- Brief
Each record must be retyped word for word.

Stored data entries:

◇ ◇ ◇ ◇ ◇ ◇ ◇

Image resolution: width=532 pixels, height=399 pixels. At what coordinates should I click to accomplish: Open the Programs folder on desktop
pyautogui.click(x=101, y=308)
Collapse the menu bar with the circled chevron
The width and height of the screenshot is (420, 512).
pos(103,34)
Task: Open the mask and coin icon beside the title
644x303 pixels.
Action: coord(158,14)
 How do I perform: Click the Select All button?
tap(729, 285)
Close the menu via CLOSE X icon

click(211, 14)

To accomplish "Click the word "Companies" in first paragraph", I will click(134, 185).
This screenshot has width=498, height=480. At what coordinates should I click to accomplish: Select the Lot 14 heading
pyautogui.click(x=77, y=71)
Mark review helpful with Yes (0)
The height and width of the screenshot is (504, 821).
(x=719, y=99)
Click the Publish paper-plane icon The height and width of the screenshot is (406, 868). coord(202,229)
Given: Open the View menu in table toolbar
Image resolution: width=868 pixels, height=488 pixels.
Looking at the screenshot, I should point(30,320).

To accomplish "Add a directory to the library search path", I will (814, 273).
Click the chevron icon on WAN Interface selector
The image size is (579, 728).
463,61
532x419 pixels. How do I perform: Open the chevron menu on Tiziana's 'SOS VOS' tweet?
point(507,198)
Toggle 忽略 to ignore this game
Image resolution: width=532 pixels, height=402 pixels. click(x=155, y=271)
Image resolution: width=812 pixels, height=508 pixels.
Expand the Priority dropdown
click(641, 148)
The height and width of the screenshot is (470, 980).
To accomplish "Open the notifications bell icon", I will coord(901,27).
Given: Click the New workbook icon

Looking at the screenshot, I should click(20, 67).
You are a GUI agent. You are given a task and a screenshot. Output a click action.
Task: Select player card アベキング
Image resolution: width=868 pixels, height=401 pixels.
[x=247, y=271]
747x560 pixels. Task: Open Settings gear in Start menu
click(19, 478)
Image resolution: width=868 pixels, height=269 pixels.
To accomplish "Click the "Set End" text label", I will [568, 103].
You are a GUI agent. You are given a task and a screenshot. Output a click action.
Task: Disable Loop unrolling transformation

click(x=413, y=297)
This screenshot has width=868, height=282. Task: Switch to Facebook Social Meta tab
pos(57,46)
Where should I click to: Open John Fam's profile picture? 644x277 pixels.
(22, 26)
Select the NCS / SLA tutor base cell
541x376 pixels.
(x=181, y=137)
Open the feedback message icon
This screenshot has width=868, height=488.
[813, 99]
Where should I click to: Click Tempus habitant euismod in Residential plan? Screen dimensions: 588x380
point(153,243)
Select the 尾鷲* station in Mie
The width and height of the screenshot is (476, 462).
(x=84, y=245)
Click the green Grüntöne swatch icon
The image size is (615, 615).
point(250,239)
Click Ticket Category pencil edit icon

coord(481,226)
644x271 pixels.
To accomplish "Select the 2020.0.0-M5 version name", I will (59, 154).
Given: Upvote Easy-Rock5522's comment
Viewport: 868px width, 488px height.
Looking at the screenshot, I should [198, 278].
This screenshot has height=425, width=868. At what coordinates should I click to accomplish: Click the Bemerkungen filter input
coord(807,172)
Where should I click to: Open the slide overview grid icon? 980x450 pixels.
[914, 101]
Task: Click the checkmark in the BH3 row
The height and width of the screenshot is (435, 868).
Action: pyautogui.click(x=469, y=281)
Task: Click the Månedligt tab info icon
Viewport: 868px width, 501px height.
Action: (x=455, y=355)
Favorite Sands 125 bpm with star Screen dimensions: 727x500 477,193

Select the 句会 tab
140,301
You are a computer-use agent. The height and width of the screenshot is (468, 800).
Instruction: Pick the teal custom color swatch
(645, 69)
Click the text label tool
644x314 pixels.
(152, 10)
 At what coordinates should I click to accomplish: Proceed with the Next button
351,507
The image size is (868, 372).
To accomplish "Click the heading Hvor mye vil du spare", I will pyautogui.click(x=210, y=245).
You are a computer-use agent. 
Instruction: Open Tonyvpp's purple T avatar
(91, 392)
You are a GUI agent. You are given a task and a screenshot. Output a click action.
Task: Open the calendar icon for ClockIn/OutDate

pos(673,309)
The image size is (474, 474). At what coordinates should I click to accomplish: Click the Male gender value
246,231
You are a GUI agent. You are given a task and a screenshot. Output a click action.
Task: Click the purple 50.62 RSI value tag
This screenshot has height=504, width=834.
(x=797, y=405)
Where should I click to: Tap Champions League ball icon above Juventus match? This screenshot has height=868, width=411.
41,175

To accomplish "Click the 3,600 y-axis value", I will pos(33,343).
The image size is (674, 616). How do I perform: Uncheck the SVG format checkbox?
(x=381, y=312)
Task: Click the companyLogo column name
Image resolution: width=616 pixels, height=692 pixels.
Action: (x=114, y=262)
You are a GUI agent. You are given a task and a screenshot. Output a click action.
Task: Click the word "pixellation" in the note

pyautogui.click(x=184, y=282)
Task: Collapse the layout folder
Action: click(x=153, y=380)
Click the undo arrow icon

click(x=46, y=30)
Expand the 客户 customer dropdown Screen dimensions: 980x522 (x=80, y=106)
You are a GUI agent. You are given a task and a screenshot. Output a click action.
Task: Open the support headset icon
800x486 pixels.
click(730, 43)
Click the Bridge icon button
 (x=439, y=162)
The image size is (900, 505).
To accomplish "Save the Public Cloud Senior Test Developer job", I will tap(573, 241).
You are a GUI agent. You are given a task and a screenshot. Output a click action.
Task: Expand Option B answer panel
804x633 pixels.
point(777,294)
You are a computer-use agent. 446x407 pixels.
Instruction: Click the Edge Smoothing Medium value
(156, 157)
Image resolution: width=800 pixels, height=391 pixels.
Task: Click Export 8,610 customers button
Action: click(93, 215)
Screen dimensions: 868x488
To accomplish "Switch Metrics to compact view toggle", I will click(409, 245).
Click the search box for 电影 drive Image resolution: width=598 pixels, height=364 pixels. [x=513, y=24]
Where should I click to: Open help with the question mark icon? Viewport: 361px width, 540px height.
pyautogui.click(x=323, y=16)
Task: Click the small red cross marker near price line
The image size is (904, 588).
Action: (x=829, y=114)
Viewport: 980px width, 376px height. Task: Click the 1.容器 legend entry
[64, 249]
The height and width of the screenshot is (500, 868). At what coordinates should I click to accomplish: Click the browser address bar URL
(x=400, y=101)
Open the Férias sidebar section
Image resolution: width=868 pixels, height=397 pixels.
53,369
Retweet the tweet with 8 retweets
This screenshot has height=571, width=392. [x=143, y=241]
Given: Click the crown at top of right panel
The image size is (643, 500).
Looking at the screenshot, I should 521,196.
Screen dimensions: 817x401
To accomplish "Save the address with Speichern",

◇ ◇ ◇ ◇ ◇ ◇ ◇

- Result of this exercise
Image resolution: width=532 pixels, height=399 pixels. At what coordinates should I click to accomplish: Open the Programs folder on desktop
pyautogui.click(x=101, y=308)
Collapse the menu bar with the circled chevron
The width and height of the screenshot is (420, 512).
pos(103,34)
Task: Open the mask and coin icon beside the title
644x303 pixels.
Action: coord(158,14)
 How do I perform: Click the Select All button?
tap(729, 285)
Close the menu via CLOSE X icon

click(211, 14)

To accomplish "Click the word "Companies" in first paragraph", I will click(134, 185).
This screenshot has width=498, height=480. At what coordinates should I click to accomplish: Select the Lot 14 heading
pyautogui.click(x=77, y=71)
Mark review helpful with Yes (0)
The height and width of the screenshot is (504, 821).
(x=719, y=99)
Click the Publish paper-plane icon The height and width of the screenshot is (406, 868). coord(202,229)
Given: Open the View menu in table toolbar
Image resolution: width=868 pixels, height=488 pixels.
Looking at the screenshot, I should point(30,320).

To accomplish "Add a directory to the library search path", I will (814, 273).
Click the chevron icon on WAN Interface selector
The image size is (579, 728).
463,61
532x419 pixels. How do I perform: Open the chevron menu on Tiziana's 'SOS VOS' tweet?
point(507,198)
Toggle 忽略 to ignore this game
Image resolution: width=532 pixels, height=402 pixels. click(x=155, y=271)
Image resolution: width=812 pixels, height=508 pixels.
Expand the Priority dropdown
click(641, 148)
The height and width of the screenshot is (470, 980).
To accomplish "Open the notifications bell icon", I will coord(901,27).
Given: Click the New workbook icon

Looking at the screenshot, I should click(20, 67).
You are a GUI agent. You are given a task and a screenshot. Output a click action.
Task: Select player card アベキング
Image resolution: width=868 pixels, height=401 pixels.
[x=247, y=271]
747x560 pixels. Task: Open Settings gear in Start menu
click(19, 478)
Image resolution: width=868 pixels, height=269 pixels.
To accomplish "Click the "Set End" text label", I will [568, 103].
You are a GUI agent. You are given a task and a screenshot. Output a click action.
Task: Disable Loop unrolling transformation

click(x=413, y=297)
This screenshot has width=868, height=282. Task: Switch to Facebook Social Meta tab
pos(57,46)
Where should I click to: Open John Fam's profile picture? 644x277 pixels.
(22, 26)
Select the NCS / SLA tutor base cell
541x376 pixels.
(x=181, y=137)
Open the feedback message icon
This screenshot has width=868, height=488.
[813, 99]
Where should I click to: Click Tempus habitant euismod in Residential plan? Screen dimensions: 588x380
point(153,243)
Select the 尾鷲* station in Mie
The width and height of the screenshot is (476, 462).
(x=84, y=245)
Click the green Grüntöne swatch icon
The image size is (615, 615).
point(250,239)
Click Ticket Category pencil edit icon

coord(481,226)
644x271 pixels.
To accomplish "Select the 2020.0.0-M5 version name", I will (59, 154).
Given: Upvote Easy-Rock5522's comment
Viewport: 868px width, 488px height.
Looking at the screenshot, I should [198, 278].
This screenshot has height=425, width=868. At what coordinates should I click to accomplish: Click the Bemerkungen filter input
coord(807,172)
Where should I click to: Open the slide overview grid icon? 980x450 pixels.
[914, 101]
Task: Click the checkmark in the BH3 row
The height and width of the screenshot is (435, 868).
Action: pyautogui.click(x=469, y=281)
Task: Click the Månedligt tab info icon
Viewport: 868px width, 501px height.
Action: (x=455, y=355)
Favorite Sands 125 bpm with star Screen dimensions: 727x500 477,193

Select the 句会 tab
140,301
You are a computer-use agent. The height and width of the screenshot is (468, 800).
Instruction: Pick the teal custom color swatch
(645, 69)
Click the text label tool
644x314 pixels.
(152, 10)
 At what coordinates should I click to accomplish: Proceed with the Next button
351,507
The image size is (868, 372).
To accomplish "Click the heading Hvor mye vil du spare", I will pyautogui.click(x=210, y=245).
You are a computer-use agent. 
Instruction: Open Tonyvpp's purple T avatar
(91, 392)
You are a GUI agent. You are given a task and a screenshot. Output a click action.
Task: Open the calendar icon for ClockIn/OutDate

pos(673,309)
The image size is (474, 474). At what coordinates should I click to accomplish: Click the Male gender value
246,231
You are a GUI agent. You are given a task and a screenshot. Output a click action.
Task: Click the purple 50.62 RSI value tag
This screenshot has height=504, width=834.
(x=797, y=405)
Where should I click to: Tap Champions League ball icon above Juventus match? This screenshot has height=868, width=411.
41,175

To accomplish "Click the 3,600 y-axis value", I will pos(33,343).
The image size is (674, 616). How do I perform: Uncheck the SVG format checkbox?
(x=381, y=312)
Task: Click the companyLogo column name
Image resolution: width=616 pixels, height=692 pixels.
Action: (x=114, y=262)
You are a GUI agent. You are given a task and a screenshot. Output a click action.
Task: Click the word "pixellation" in the note

pyautogui.click(x=184, y=282)
Task: Collapse the layout folder
Action: click(x=153, y=380)
Click the undo arrow icon

click(x=46, y=30)
Expand the 客户 customer dropdown Screen dimensions: 980x522 (x=80, y=106)
You are a GUI agent. You are given a task and a screenshot. Output a click action.
Task: Open the support headset icon
800x486 pixels.
click(730, 43)
Click the Bridge icon button
 (x=439, y=162)
The image size is (900, 505).
To accomplish "Save the Public Cloud Senior Test Developer job", I will tap(573, 241).
You are a GUI agent. You are given a task and a screenshot. Output a click action.
Task: Expand Option B answer panel
804x633 pixels.
point(777,294)
You are a computer-use agent. 446x407 pixels.
Instruction: Click the Edge Smoothing Medium value
(156, 157)
Image resolution: width=800 pixels, height=391 pixels.
Task: Click Export 8,610 customers button
Action: click(93, 215)
Screen dimensions: 868x488
To accomplish "Switch Metrics to compact view toggle", I will click(409, 245).
Click the search box for 电影 drive Image resolution: width=598 pixels, height=364 pixels. [x=513, y=24]
Where should I click to: Open help with the question mark icon? Viewport: 361px width, 540px height.
pyautogui.click(x=323, y=16)
Task: Click the small red cross marker near price line
The image size is (904, 588).
Action: (x=829, y=114)
Viewport: 980px width, 376px height. Task: Click the 1.容器 legend entry
[64, 249]
The height and width of the screenshot is (500, 868). At what coordinates should I click to accomplish: Click the browser address bar URL
(x=400, y=101)
Open the Férias sidebar section
Image resolution: width=868 pixels, height=397 pixels.
53,369
Retweet the tweet with 8 retweets
This screenshot has height=571, width=392. [x=143, y=241]
Given: Click the crown at top of right panel
The image size is (643, 500).
Looking at the screenshot, I should 521,196.
Screen dimensions: 817x401
To accomplish "Save the address with Speichern",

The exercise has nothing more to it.